Segment Open

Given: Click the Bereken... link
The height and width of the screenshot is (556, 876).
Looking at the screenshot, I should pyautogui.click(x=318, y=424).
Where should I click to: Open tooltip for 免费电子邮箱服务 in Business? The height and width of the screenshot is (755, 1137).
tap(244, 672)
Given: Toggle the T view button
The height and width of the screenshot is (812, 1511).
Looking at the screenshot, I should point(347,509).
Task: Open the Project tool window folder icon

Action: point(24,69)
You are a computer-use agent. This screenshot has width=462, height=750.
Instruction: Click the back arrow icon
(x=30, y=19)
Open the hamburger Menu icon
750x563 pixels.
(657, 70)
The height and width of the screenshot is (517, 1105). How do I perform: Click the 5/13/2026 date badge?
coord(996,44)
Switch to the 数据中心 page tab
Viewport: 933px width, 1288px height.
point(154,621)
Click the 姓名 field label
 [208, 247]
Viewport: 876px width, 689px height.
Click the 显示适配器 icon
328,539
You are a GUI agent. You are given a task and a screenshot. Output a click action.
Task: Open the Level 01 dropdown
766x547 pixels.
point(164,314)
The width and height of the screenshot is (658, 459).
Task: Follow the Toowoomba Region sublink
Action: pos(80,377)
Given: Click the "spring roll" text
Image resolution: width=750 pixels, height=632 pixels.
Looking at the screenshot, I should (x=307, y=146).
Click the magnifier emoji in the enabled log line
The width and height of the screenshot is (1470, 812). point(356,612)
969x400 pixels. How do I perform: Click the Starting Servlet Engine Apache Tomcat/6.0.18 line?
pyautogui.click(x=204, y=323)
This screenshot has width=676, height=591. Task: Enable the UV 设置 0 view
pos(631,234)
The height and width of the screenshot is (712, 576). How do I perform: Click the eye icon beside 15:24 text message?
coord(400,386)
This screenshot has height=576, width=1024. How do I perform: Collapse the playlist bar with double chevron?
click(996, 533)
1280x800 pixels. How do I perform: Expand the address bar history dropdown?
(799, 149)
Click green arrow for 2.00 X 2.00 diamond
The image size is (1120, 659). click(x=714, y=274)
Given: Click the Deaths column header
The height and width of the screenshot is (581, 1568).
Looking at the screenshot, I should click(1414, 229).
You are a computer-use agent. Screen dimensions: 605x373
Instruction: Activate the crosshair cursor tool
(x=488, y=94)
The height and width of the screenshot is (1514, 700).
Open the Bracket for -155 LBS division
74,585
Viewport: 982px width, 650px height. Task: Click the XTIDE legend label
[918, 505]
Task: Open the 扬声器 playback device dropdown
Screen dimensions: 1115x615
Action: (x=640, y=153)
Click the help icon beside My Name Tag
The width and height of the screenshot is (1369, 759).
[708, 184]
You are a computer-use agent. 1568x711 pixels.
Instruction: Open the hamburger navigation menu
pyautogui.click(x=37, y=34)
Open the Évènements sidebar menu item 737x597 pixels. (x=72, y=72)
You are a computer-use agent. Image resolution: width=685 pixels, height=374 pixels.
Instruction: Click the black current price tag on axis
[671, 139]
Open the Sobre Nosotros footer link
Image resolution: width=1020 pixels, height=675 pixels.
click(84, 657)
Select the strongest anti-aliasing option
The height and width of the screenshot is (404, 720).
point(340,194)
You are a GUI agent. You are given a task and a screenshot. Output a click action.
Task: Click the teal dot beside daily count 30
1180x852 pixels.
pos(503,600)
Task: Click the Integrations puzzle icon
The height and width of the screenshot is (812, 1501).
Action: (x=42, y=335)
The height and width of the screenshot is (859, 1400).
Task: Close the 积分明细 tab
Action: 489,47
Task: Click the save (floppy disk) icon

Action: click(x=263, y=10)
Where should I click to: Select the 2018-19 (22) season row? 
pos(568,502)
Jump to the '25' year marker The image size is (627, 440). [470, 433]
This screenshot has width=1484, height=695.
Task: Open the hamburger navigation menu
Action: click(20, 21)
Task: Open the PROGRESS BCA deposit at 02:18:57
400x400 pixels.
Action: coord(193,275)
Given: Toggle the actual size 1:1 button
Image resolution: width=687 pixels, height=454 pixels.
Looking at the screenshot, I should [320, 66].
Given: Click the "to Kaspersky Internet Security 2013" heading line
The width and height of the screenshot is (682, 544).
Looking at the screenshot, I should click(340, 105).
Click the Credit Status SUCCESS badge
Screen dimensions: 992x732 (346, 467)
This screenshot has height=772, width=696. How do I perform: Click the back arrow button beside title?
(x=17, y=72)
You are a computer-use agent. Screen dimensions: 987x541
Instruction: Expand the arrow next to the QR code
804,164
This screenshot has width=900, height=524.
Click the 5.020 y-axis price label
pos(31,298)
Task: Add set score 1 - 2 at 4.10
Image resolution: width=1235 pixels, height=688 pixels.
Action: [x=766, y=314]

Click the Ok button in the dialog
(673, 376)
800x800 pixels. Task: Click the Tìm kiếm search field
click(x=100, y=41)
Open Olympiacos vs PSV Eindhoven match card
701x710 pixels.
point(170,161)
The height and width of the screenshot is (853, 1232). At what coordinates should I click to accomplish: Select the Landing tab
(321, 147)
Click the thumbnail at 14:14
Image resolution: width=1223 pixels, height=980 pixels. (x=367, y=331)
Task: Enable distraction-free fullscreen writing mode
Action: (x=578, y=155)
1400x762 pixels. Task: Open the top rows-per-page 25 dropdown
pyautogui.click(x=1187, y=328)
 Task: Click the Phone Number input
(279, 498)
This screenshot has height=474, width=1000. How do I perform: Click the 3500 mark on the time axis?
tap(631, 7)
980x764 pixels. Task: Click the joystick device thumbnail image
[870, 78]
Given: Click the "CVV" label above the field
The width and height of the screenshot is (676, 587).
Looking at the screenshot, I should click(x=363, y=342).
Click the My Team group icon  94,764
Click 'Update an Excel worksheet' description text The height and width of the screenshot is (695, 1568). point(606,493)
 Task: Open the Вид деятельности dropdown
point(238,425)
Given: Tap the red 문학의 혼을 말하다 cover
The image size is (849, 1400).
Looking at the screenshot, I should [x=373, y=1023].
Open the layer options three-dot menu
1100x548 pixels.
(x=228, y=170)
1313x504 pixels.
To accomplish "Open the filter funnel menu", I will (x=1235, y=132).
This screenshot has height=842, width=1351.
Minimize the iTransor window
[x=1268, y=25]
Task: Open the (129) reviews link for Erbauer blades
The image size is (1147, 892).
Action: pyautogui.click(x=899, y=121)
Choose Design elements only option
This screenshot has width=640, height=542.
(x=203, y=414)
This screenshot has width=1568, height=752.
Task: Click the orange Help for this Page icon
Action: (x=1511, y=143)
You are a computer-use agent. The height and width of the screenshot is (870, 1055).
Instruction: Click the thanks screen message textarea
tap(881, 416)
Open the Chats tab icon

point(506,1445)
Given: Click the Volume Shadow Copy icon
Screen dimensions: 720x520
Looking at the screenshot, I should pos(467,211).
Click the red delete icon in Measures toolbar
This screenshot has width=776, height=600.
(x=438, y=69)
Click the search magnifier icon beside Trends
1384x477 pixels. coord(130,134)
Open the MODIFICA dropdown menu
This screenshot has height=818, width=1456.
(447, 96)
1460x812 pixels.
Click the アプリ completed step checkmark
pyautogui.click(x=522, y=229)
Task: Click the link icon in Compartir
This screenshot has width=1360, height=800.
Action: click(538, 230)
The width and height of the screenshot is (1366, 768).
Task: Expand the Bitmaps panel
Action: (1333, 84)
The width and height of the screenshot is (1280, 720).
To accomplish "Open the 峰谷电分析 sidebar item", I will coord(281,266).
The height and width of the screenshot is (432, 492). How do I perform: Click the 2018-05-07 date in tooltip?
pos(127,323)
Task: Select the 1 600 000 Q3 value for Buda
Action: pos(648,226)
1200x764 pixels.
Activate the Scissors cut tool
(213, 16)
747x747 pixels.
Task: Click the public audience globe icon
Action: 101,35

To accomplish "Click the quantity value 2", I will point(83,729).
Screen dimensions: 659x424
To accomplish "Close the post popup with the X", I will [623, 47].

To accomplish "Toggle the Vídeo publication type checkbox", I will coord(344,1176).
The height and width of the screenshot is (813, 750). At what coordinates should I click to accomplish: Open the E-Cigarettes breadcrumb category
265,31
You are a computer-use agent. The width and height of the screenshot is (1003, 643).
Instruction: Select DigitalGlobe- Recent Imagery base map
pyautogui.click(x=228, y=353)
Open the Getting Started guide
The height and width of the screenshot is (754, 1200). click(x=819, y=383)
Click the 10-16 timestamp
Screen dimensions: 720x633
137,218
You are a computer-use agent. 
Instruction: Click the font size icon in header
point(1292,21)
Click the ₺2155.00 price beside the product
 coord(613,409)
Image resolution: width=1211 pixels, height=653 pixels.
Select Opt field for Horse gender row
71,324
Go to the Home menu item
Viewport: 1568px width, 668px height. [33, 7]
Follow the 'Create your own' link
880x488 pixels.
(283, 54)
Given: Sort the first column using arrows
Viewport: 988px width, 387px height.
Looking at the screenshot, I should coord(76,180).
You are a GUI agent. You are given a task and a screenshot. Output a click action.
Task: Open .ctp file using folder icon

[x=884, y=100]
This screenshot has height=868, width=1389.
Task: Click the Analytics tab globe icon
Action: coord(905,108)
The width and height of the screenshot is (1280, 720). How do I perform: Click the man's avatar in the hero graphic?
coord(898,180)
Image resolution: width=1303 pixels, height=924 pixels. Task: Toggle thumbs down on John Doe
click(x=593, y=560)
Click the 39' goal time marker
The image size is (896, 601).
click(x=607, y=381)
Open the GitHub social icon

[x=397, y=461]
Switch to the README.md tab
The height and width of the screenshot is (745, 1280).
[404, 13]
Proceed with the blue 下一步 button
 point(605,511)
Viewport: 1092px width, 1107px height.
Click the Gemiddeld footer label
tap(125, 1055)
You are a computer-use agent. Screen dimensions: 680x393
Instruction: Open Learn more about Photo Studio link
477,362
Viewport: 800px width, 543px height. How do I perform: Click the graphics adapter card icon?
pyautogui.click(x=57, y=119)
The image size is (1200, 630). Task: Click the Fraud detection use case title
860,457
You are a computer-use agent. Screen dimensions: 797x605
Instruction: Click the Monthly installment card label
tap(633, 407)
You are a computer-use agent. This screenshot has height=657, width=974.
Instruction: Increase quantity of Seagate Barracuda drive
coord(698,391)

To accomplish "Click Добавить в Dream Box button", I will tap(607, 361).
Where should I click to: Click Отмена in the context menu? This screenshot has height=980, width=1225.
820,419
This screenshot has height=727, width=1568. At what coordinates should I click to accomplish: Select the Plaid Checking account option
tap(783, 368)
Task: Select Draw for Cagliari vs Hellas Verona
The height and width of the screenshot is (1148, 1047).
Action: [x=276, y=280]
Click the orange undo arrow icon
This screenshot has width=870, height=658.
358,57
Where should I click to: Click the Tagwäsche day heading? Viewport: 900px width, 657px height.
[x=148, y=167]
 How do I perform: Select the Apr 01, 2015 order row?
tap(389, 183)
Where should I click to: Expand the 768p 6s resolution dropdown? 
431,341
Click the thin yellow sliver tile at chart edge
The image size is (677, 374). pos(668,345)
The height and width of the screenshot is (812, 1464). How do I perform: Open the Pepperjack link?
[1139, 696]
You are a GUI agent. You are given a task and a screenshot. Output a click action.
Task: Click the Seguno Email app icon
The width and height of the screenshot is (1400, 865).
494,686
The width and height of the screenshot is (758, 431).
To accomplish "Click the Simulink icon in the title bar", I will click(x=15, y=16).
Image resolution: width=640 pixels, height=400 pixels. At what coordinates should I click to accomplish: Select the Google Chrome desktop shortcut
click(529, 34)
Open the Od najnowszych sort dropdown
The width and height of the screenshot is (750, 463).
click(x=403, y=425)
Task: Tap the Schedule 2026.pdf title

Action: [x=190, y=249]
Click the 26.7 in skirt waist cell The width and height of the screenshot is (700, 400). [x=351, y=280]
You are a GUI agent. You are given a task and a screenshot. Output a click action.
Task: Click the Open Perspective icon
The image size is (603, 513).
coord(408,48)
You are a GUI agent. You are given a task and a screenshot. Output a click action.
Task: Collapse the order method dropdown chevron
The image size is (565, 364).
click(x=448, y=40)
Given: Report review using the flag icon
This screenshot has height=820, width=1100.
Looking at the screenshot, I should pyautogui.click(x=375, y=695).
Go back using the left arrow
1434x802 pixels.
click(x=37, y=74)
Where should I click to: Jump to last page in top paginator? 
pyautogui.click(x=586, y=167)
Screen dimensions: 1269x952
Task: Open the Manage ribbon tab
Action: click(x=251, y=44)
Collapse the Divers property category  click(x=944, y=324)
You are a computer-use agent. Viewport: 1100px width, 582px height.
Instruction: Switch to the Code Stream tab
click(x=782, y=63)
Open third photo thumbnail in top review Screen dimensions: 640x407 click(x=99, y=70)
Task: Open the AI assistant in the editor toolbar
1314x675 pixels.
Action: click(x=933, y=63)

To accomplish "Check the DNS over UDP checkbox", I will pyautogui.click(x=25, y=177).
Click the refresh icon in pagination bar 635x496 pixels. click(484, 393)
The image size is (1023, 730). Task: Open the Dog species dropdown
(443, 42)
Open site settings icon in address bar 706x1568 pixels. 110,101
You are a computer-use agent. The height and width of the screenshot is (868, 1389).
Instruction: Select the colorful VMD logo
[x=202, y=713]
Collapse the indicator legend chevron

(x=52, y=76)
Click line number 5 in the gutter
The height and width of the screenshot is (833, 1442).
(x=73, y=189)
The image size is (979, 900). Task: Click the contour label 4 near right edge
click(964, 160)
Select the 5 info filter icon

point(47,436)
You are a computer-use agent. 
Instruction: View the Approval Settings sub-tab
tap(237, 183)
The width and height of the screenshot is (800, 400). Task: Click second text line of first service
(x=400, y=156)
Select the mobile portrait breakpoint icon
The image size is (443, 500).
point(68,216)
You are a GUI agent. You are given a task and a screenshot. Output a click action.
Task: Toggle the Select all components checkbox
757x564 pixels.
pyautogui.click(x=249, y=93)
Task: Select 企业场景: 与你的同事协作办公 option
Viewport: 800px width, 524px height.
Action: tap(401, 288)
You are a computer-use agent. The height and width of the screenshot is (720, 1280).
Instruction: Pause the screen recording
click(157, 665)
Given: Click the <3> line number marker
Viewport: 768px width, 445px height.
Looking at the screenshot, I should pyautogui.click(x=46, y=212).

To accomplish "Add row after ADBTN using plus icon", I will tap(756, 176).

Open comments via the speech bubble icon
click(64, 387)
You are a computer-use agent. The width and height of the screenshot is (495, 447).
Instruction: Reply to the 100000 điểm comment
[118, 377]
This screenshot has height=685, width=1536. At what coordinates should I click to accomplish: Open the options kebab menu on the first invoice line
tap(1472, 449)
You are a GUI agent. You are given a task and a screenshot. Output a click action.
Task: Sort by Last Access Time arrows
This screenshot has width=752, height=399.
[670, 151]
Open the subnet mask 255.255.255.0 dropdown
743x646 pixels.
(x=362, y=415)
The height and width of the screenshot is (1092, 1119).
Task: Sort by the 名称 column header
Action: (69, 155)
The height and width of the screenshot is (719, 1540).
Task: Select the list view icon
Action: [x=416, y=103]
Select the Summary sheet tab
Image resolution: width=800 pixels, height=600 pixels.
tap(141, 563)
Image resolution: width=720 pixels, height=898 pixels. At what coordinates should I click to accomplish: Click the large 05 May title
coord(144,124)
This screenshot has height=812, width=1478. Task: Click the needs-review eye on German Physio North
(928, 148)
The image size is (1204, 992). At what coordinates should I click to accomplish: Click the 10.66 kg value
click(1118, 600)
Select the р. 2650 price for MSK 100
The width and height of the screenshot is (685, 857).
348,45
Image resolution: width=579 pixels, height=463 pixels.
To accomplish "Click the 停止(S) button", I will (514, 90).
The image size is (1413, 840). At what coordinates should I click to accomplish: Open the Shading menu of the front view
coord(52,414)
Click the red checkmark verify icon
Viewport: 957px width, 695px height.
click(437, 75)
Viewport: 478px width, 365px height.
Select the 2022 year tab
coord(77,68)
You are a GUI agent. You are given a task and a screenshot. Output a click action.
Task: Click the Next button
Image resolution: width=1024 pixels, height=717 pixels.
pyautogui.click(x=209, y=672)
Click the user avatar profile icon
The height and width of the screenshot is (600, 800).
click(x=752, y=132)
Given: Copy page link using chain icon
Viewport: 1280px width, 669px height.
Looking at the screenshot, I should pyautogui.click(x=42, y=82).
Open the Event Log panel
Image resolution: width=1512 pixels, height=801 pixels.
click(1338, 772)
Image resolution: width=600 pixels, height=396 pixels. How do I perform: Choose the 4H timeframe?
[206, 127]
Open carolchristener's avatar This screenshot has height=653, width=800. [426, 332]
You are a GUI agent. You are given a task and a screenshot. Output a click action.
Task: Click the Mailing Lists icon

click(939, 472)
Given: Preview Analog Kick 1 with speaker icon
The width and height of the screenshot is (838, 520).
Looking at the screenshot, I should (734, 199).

Segment Closed

→ Problem details
Copy out only the lines above from the one with "Open site settings" to the one with "is (868, 1389).", inclusive, exactly as they stand.

→ Task answer
Open site settings icon in address bar 706x1568 pixels. 110,101
You are a computer-use agent. The height and width of the screenshot is (868, 1389).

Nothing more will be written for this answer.